## Parts of the exercise
a – In the obituary of composer Benjamin Lees, which orchestra commissioned his Symphony No. 4, "Memorial Candles"?
b – Please write the next part of the obituary of composer Benjamin Lees, picking up after its final sentence.

## Passage for review
Benjamin Lees, an American composer who for more than half a century effectively strove to write classical music that was traditional yet idiosyncratic, has died. He was 86.
Lees, who had been in declining health, died of heart failure May 31 at a hospital in Glen Cove, N.Y., said his brother, Mark. A week before his death, the composer had moved to the area from his home in Palm Springs to be near his daughter.
While disdaining avant-garde fads in contemporary American music, Lees wrote compositions that were considered listenable and accessible. He crafted five symphonies, several piano sonatas and a number of chamber works. Many were performed by major soloists and orchestras.
His work "was appealing and ever-so-slightly quirky within a very conventional style," according to Mark Swed, The Times' classical music critic, who noted that Lees was well-liked but not well known.
To commemorate the 40th anniversary of the end of the Holocaust, Lees wrote Symphony No. 4, "Memorial Candles," which the Dallas Symphony Orchestra commissioned in 1985. The hourlong piece earned praise for its power and ambition, and included poems by a Holocaust survivor.
"That was truly his masterpiece," his brother said. "It took a year of solid emotional work for him to complete it."
Since 1974, Lees had made his living entirely from music commissions.
According to the Grove Music Online database, his notable commissions include String Quartet No. 3, for the Tokyo String Quartet; the Concerto for Brass Choir and Orchestra, also for the Dallas Symphony; String Quartet No. 4 for the Aurora String Quartet of San Francisco; and a Horn Concerto for the Pittsburgh Symphony Orchestra.
"His music has a drive and an energy," his brother said. "But it is not on cloud 17 somewhere. That's part of the strength. His music was not easy to perform, but you could listen to it."
The son of Jewish immigrants from Russia, Lees was born Jan. 8, 1924, in what is now Harbin, China. His father was a watchmaker.
With his family, Lees immigrated to San Francisco when he was a year old and moved to Los Angeles in 1939. He started piano lessons at age 5 and began composing at 15.

Stored data:
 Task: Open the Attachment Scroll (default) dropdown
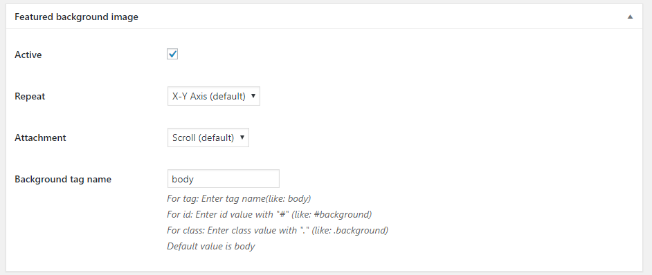[208, 138]
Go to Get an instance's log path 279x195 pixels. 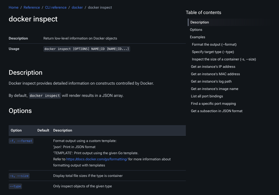tap(211, 81)
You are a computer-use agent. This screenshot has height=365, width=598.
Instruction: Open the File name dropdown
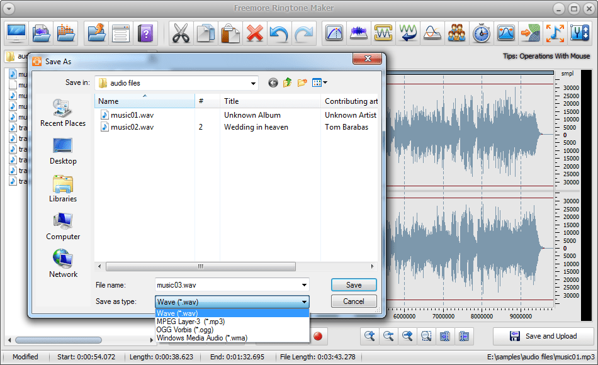[x=304, y=284]
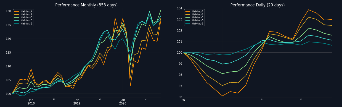Toggle Habitat-E series in Daily chart legend
The image size is (342, 107).
(x=194, y=24)
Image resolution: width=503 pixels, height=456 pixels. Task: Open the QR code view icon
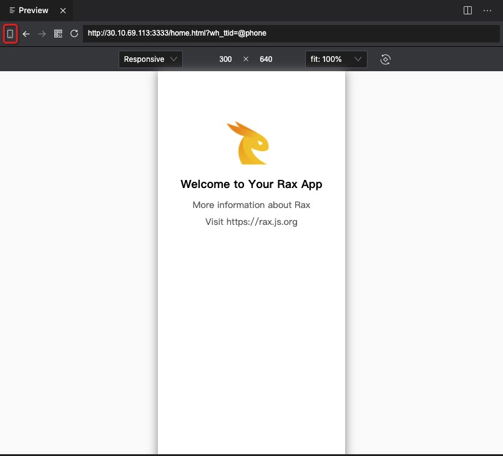[x=58, y=34]
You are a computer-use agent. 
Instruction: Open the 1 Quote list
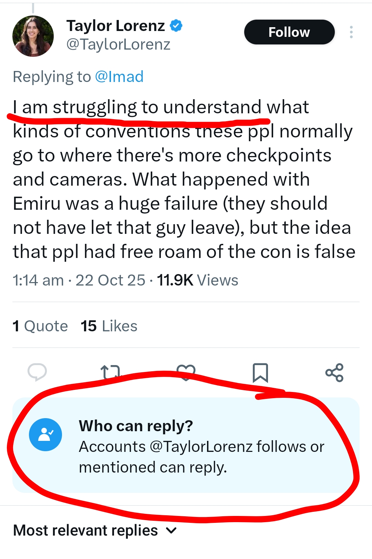[40, 326]
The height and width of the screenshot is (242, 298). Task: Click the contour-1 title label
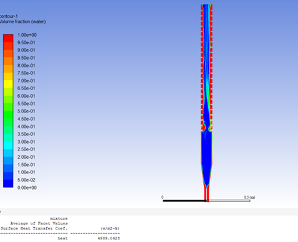[x=9, y=16]
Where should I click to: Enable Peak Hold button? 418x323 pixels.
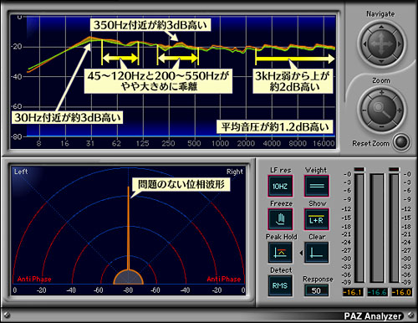pos(280,253)
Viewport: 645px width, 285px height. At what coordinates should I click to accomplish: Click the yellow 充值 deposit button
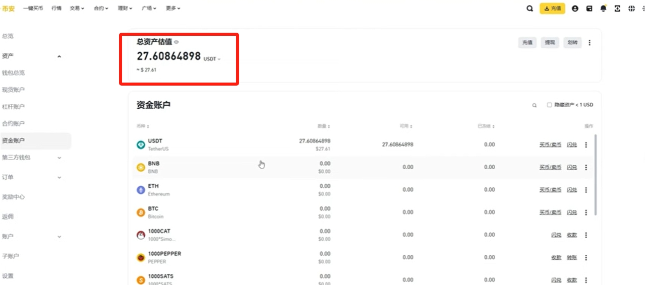(552, 9)
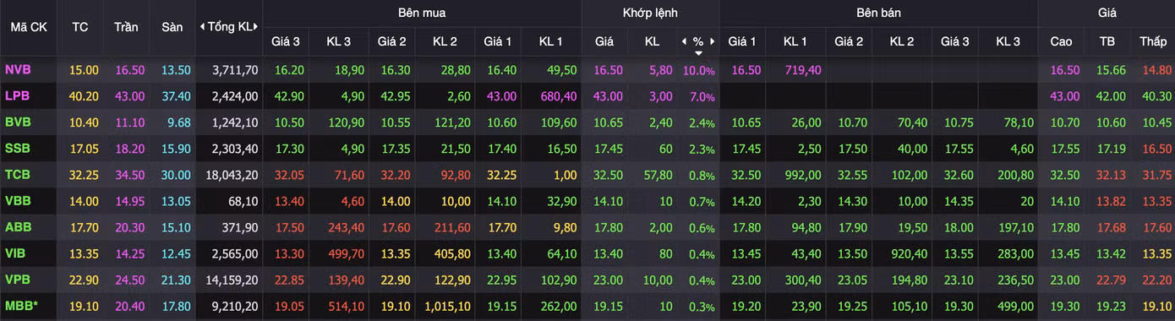
Task: Click the Cao price column header
Action: [x=1061, y=41]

## Outputs for the tasks
a – The Dallas Symphony Orchestra

b –
After serving in the Army during World War II, he studied music at USC until maverick American composer George Antheil took him under his wing.
"He agreed to take me as a student only if I left the university, which, he claimed, hadn't taught me anything," Lees told The Times in 1992.
The idea of writing accessible music came from Antheil, who succinctly told him, "Music must have a face," Lees told an interviewer in 1987.
In 1954, Lees broke through when his first orchestral work, "Profile for Orchestra," was played by the NBC Symphony Orchestra on a national broadcast.
He was awarded Guggenheim and Fulbright fellowships, which enabled Lees and his wife to live in Europe for seven years, Many of them were spent in Paris, where he formed friendships with Surrealist artists whose ideas influenced his music.
Upon returning to the U.S., he taught composition at the Peabody Institute in Baltimore, Manhattan School of Music and Juilliard School of Music.
In 2004, Lees was nominated for a Grammy Award for his Symphony No. 5, "Kalmar Nyckel," which commemorated the 17th century arrival of Swedish immigrants to Delaware.
He moved to Palm Springs in the 1990s and received commissions into his early 80s. He was working on a second violin concerto when he died.
"Composers never retire," Lees told The Times in 1992. "We work until we cannot hold the pencil anymore."